■ **SUPPLIED MATERIAL**:
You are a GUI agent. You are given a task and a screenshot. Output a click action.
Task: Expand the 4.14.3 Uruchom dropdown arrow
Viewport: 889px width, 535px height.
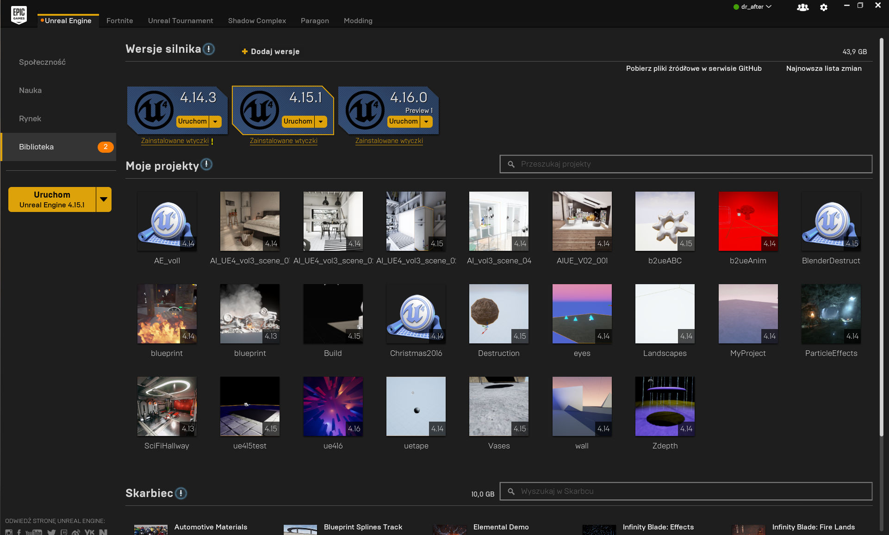coord(215,122)
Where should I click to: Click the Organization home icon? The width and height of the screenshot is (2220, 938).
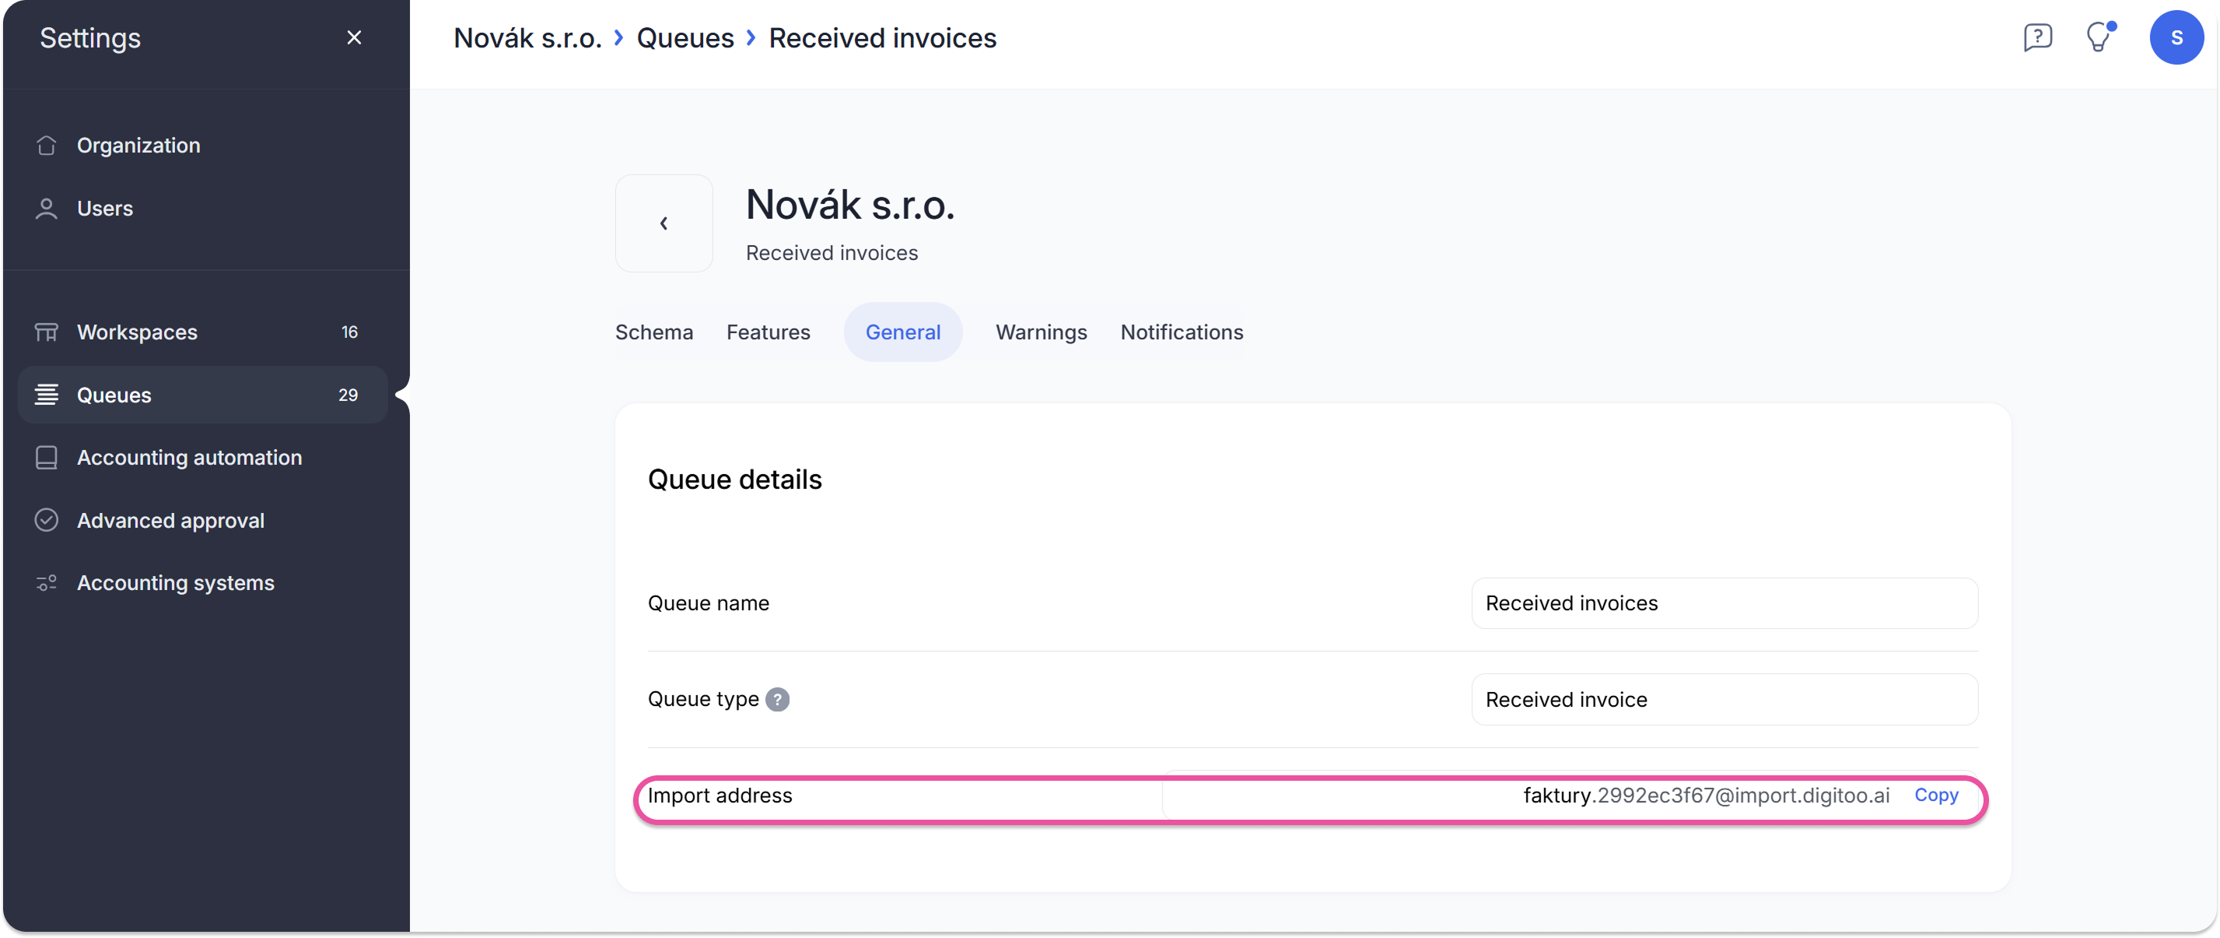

■ **THE PROBLEM**: Pictures aside, return all the entries above exactly.

■ **ANSWER SECTION**:
You are a GUI agent. You are given a task and a screenshot. Output a click action.
Task: Expand the 4.14.3 Uruchom dropdown arrow
Viewport: 889px width, 535px height.
coord(215,122)
Where should I click to: Click the Organization home icon? The width and height of the screenshot is (2220, 938).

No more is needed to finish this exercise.